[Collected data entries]

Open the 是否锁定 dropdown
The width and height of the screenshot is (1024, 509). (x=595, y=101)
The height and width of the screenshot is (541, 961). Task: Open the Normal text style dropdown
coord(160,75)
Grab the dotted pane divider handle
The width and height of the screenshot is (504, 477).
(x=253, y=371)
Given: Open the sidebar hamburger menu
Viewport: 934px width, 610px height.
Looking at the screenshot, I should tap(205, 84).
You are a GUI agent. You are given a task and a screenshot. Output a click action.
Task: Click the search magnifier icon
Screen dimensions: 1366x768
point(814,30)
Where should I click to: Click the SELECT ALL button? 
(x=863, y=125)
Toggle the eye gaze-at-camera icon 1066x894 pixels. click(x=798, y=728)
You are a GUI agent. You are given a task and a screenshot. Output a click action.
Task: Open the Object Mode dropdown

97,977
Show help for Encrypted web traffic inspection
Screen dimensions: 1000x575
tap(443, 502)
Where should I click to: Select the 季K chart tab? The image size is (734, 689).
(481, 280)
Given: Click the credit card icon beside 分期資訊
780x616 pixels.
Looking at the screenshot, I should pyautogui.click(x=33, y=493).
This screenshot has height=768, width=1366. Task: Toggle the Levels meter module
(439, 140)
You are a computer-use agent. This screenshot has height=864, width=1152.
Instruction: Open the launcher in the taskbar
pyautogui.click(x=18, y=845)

*GOAL OF THE EXERCISE*
Only the lines from the one containing "Where should I click to: Select" through the end of the data above are wanted, both ends included; restate them word for word.

*WRITTEN RESPONSE*
Where should I click to: Select the 季K chart tab? The image size is (734, 689).
(481, 280)
Given: Click the credit card icon beside 分期資訊
780x616 pixels.
Looking at the screenshot, I should pyautogui.click(x=33, y=493).
This screenshot has height=768, width=1366. Task: Toggle the Levels meter module
(439, 140)
You are a computer-use agent. This screenshot has height=864, width=1152.
Instruction: Open the launcher in the taskbar
pyautogui.click(x=18, y=845)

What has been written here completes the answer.